Propagating Uncertainties from Nuclear Physics to Gamma-rays in Core Collapse Supernovae
Chris L Fryer, Hendrik Schatz, Samuel Jones, Atul Kedia, Richard Longland, Fabio Magistrelli, Gerard Navo, Joshua Issa, Patrick A Young, Alison M. Laird, Jeffery C. Blackmon, Almudena Arcones, Samuel Cupp, Carla Frohlich, Falk Herwig, Aimee Hungerford, Chen-Qi Li, G. C. McLaughlin, Bradley S. Meyer, Matthew R. Mumpower, Yong-Zhong Qian
TL;DR
This work evaluates how uncertainties in both astrophysical modeling and nuclear reaction physics propagate into nucleosynthetic yields and their gamma-ray signatures in core-collapse supernovae. It highlights major astrophysical sources of uncertainty—progenitor structure, explosive trajectories, and electron fraction evolution—and couples them with nuclear-physics uncertainties in reaction rates and networks, illustrating their combined impact on observable isotopes such as $^{56}$Ni, $^{44}$Ti, and shell-burning products. Through sensitivity studies and Monte Carlo propagation, the paper demonstrates that nuclear-rate uncertainties can be as large as the astrophysical ones for key gamma-ray emitters, underscoring a need for coordinated experimental measurements and theory to constrain the relevant reactions (e.g., $^{23}$Na$(\alpha,p)^{26}$Mg and $^{44}$Ti$(\alpha,p)^{47}$V).

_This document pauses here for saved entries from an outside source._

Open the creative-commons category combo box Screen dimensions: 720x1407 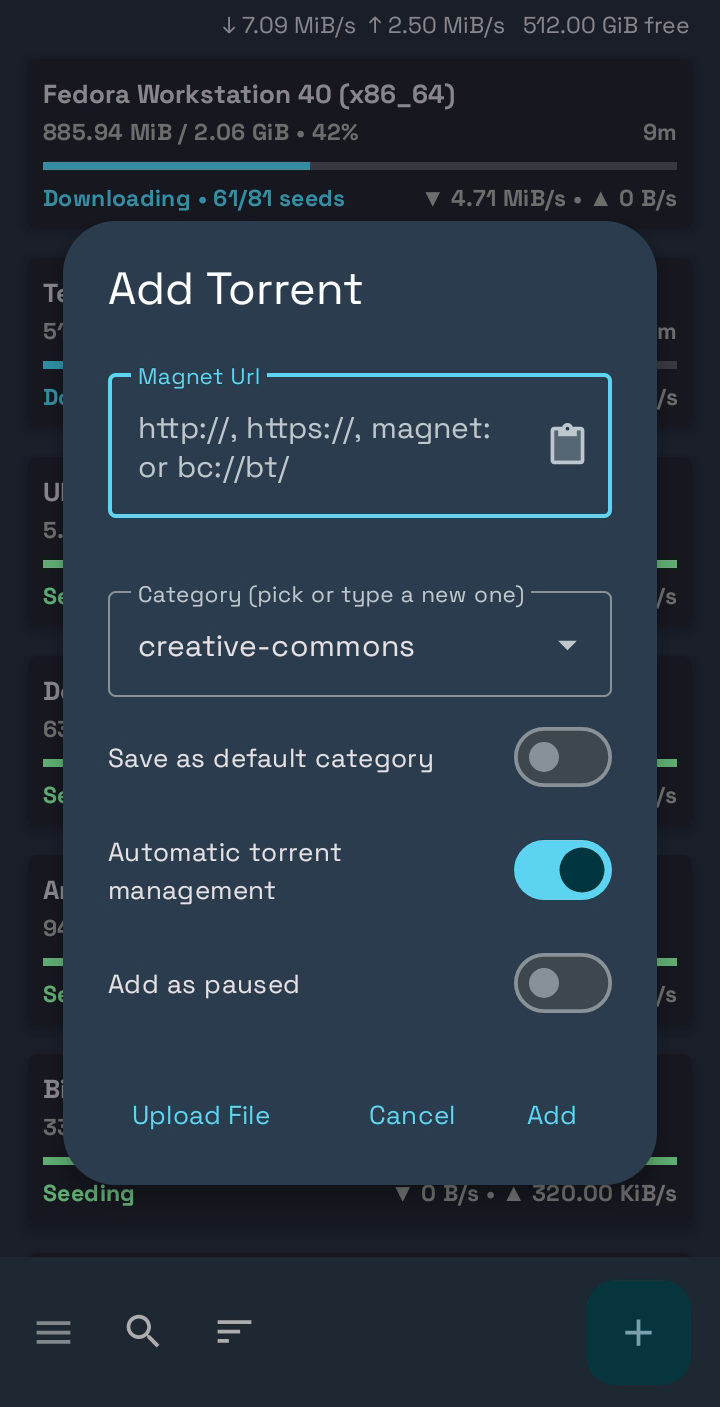coord(360,645)
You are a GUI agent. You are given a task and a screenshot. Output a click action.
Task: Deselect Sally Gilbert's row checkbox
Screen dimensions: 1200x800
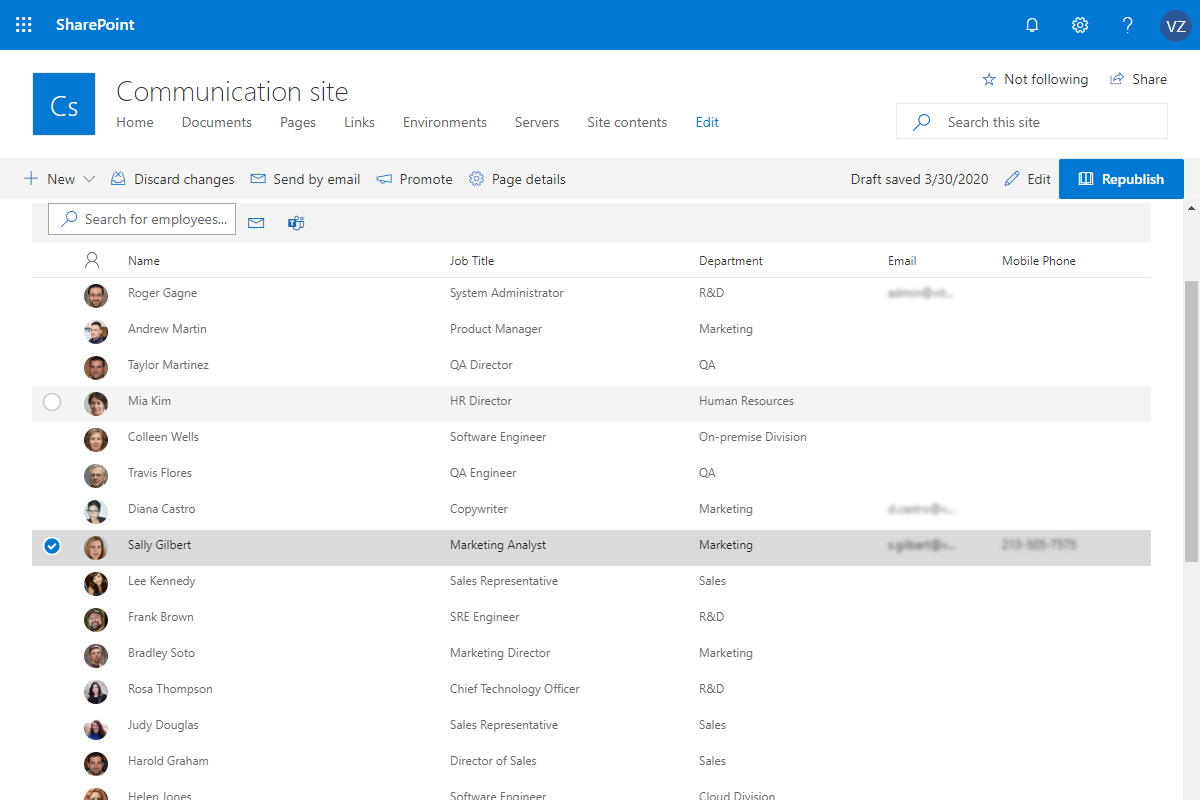52,546
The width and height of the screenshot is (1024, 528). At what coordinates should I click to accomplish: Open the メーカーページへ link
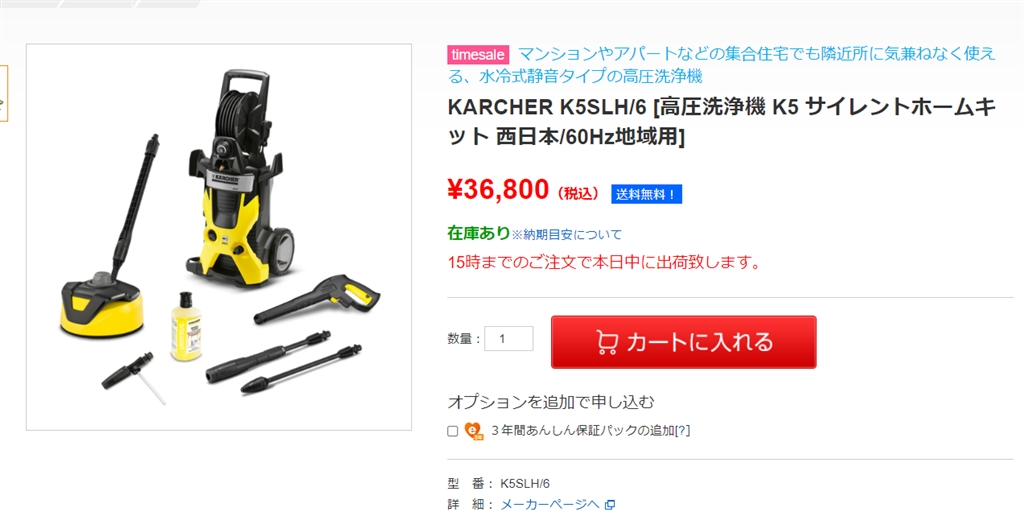[x=550, y=504]
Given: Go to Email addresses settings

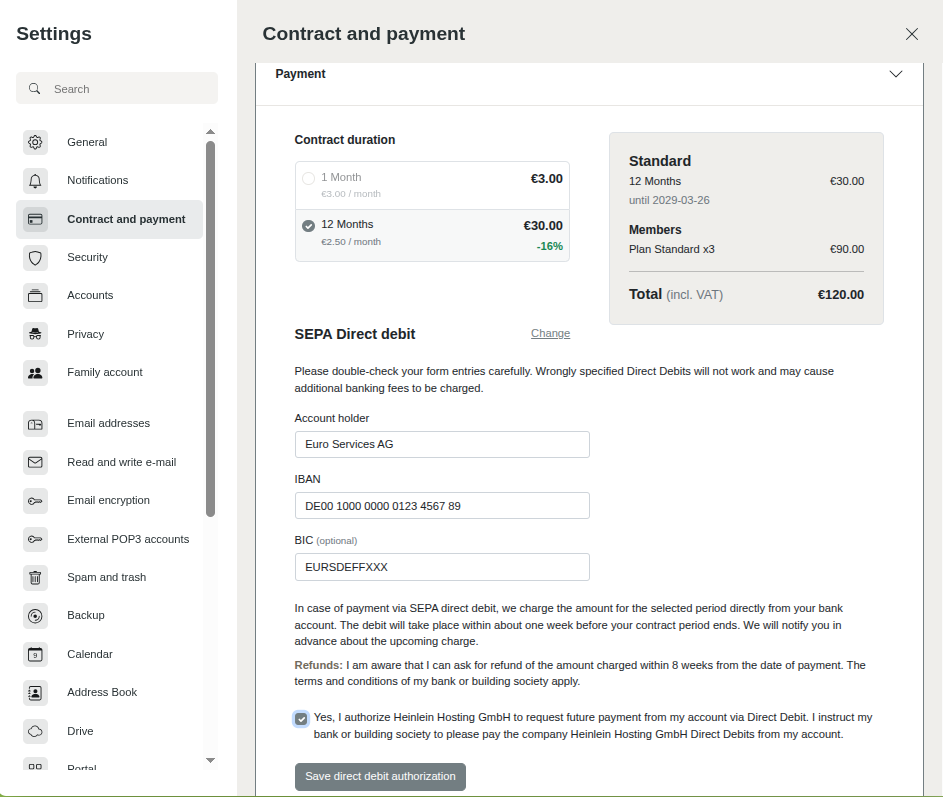Looking at the screenshot, I should pos(108,423).
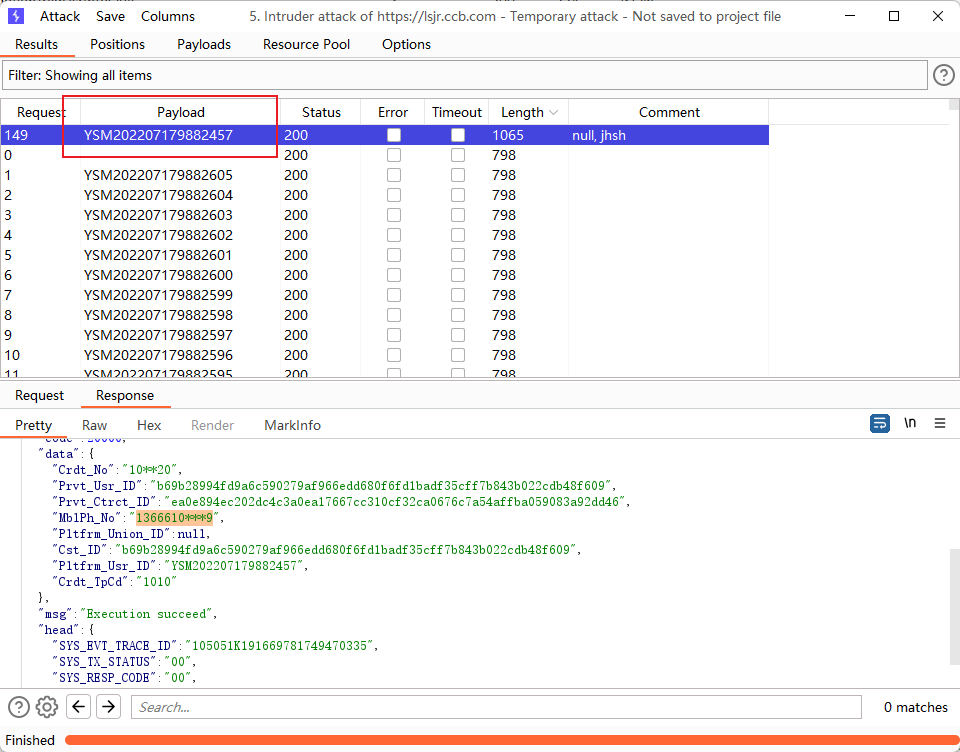Click the Burp Suite lightning bolt icon

(16, 16)
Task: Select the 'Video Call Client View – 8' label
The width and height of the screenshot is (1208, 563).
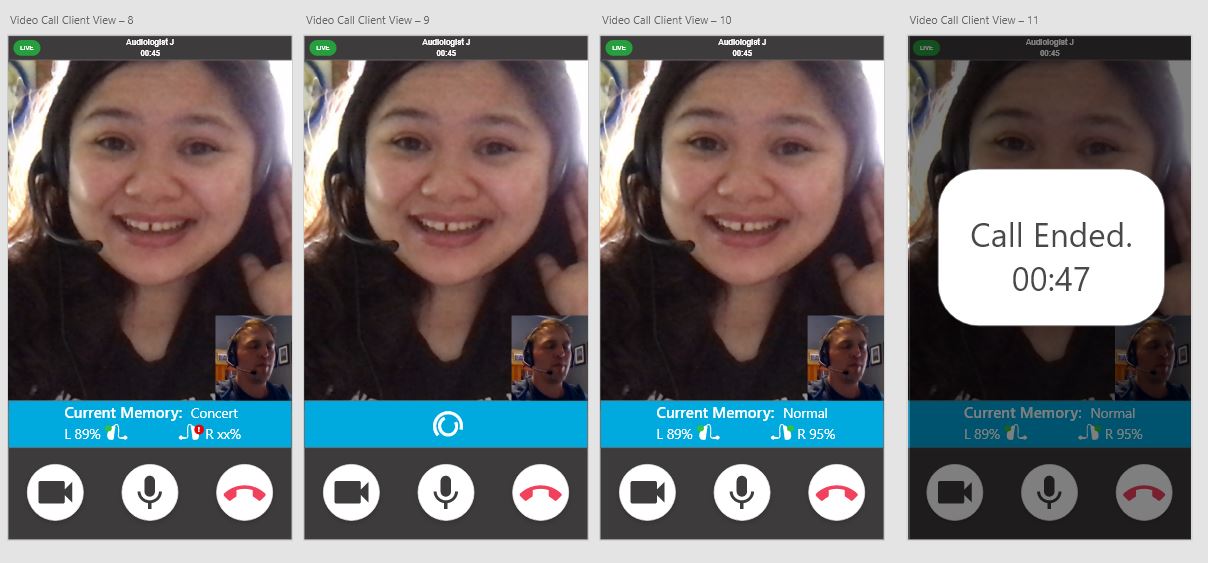Action: coord(72,20)
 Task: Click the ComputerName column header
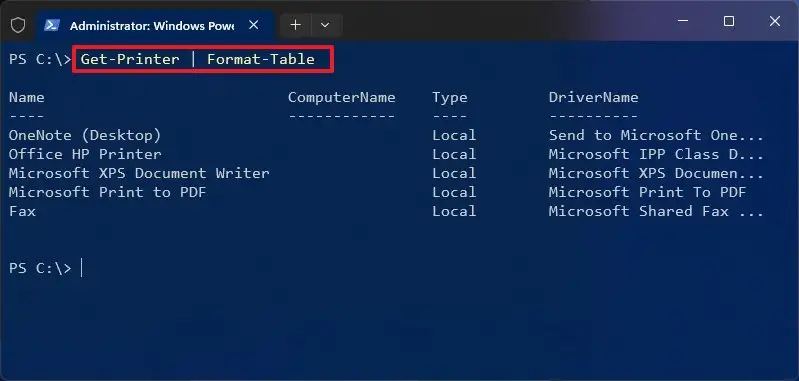342,97
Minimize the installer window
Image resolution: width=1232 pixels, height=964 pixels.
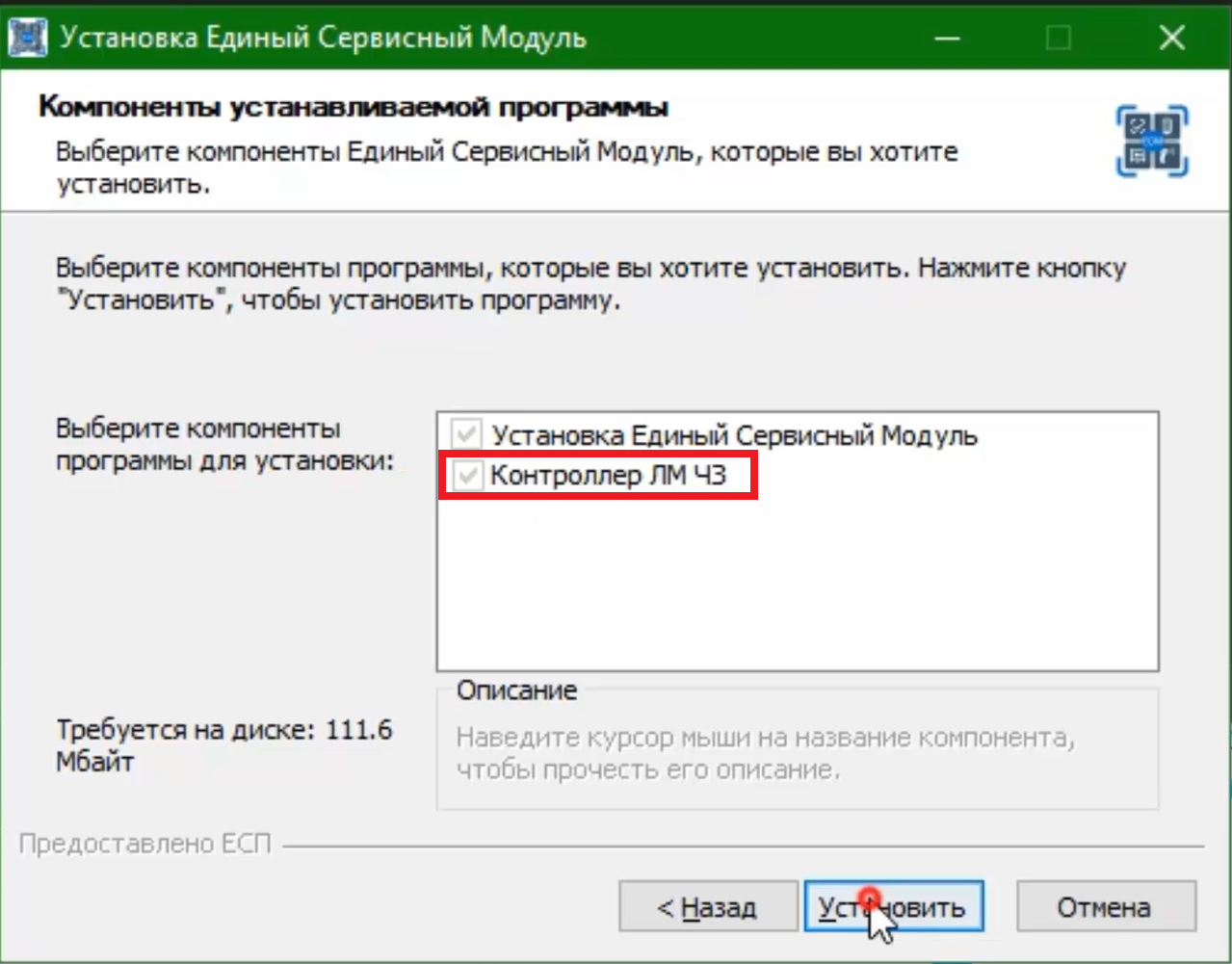(x=948, y=39)
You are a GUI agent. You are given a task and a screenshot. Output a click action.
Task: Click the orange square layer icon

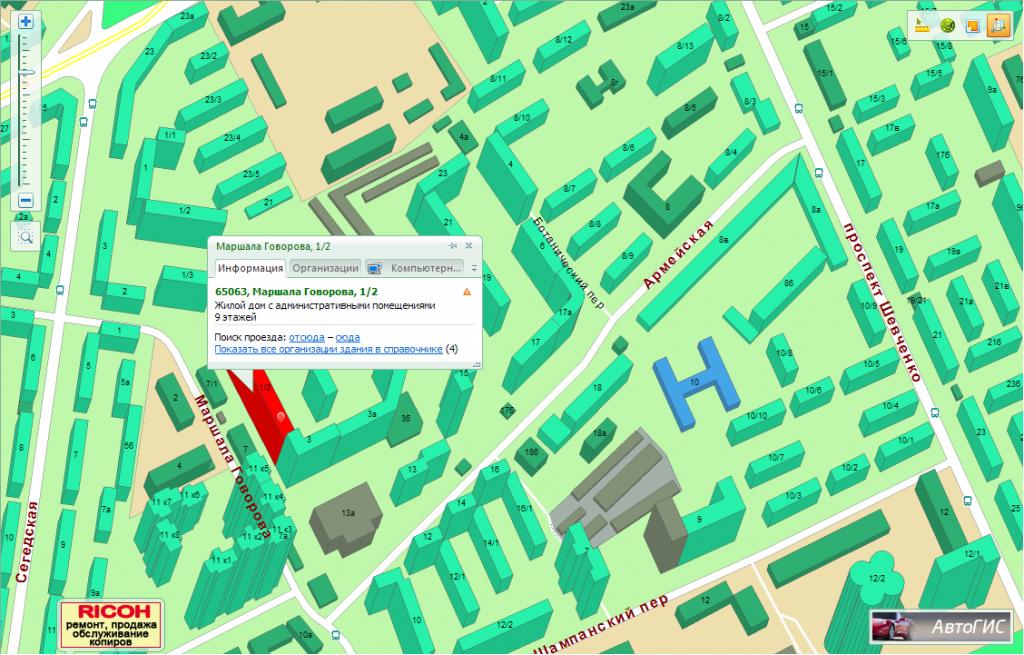(x=971, y=25)
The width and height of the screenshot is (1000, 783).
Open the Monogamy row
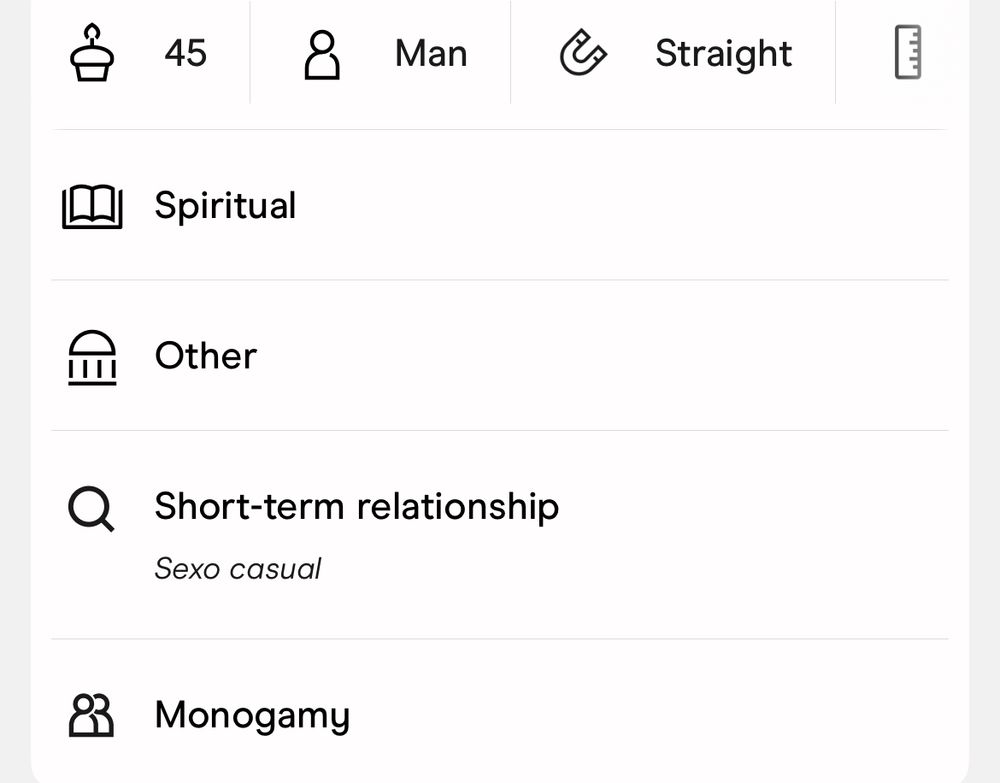[x=500, y=711]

It also discusses multi-D explosion physics, OC-shell mergers, and continuous engine activity as crucial sources of trajectory variation that shape yields, and argues that upcoming gamma-ray detectors will provide direct, transformative constraints on the supernova engine and progenitor structure. Overall, the study maps a path to leverage gamma-ray observations to probe dense matter and neutrino physics in CCSNe by systematically reducing the dominant uncertainties.
Abstract
Nuclear yields are powerful probes of supernova explosions, their engines and their progenitors. In addition, as we improve our understanding of these explosions, we can use nuclear yields to probe dense matter and neutrino physics, both of which play a critical role in the central supernova engine. Especially with upcoming gamma-ray detectors that can directly detect radioactive isotopes out to increasing distances from gamma-rays emitted during their decay, nuclear yields have the potential to provide some of the most direct probes of supernova engines and stellar burning. To utilize these probes, we must understand and limit the uncertainties in their production. Uncertainties in the nuclear physics can be minimized by combining both laboratory experiments and nuclear theory. Similarly, astrophysical uncertainties caused by simplified explosion trajectories can be minimized by higher-fidelity stellar-evolution and supernova-engine models. This paper reviews the physics and astrophysics uncertainties in modeling nucleosynthetic yields, identifying the key areas of study needed to maximize the potential of supernova yields as probes of astrophysical transients and dense-matter physics.